■ WORK REQUIRED
List each line of the material below that contains the word "should", copying every such line in full.

★ ★ ★ ★ ★ ★ ★

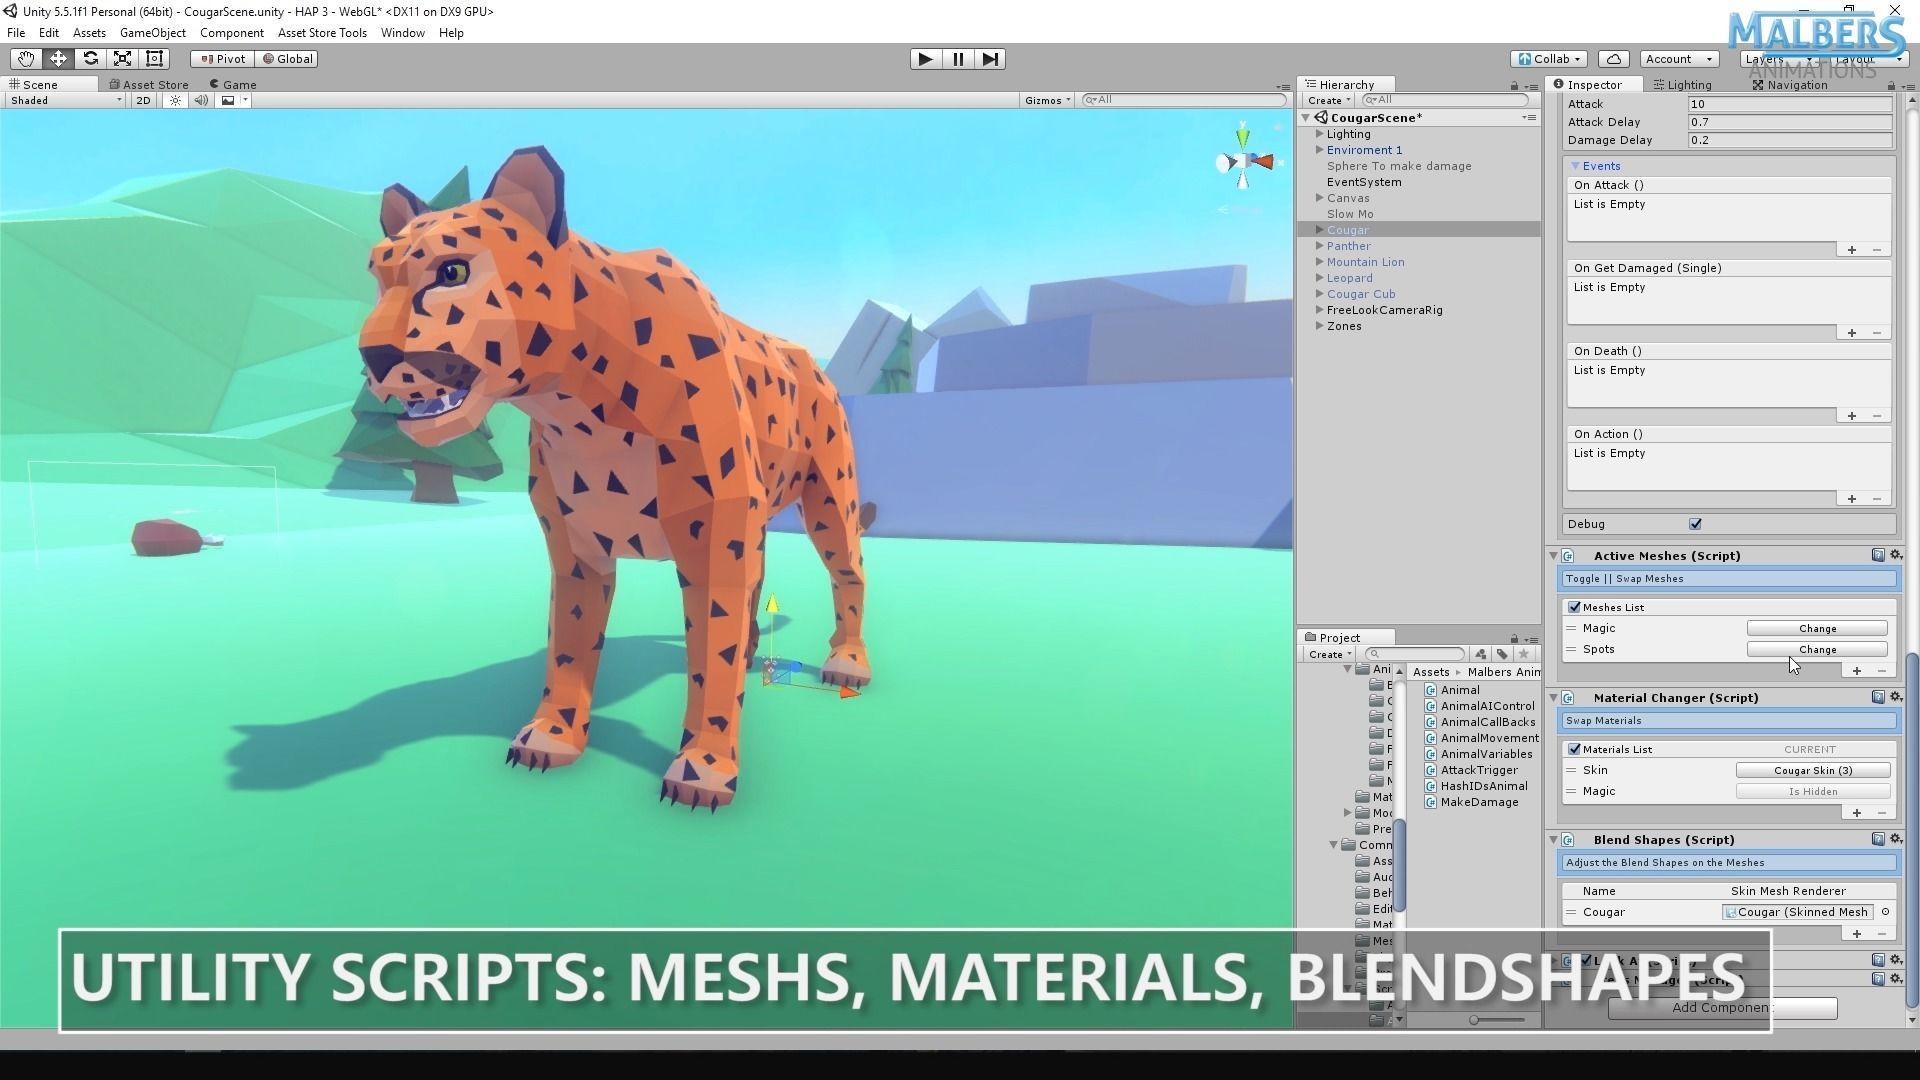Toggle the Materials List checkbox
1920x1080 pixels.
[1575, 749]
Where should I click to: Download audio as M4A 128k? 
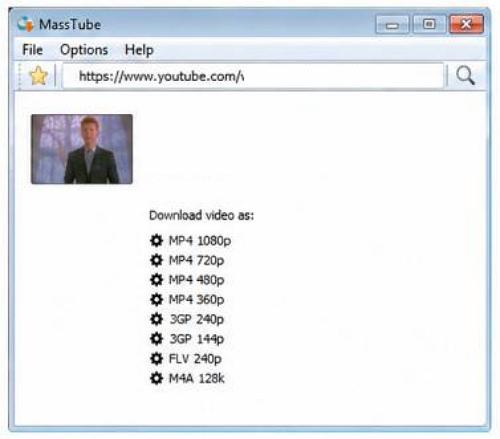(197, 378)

★ ★ ★ ★ ★ ★ ★

■ COMPLETED TASK
Where should I click to: Download audio as M4A 128k? 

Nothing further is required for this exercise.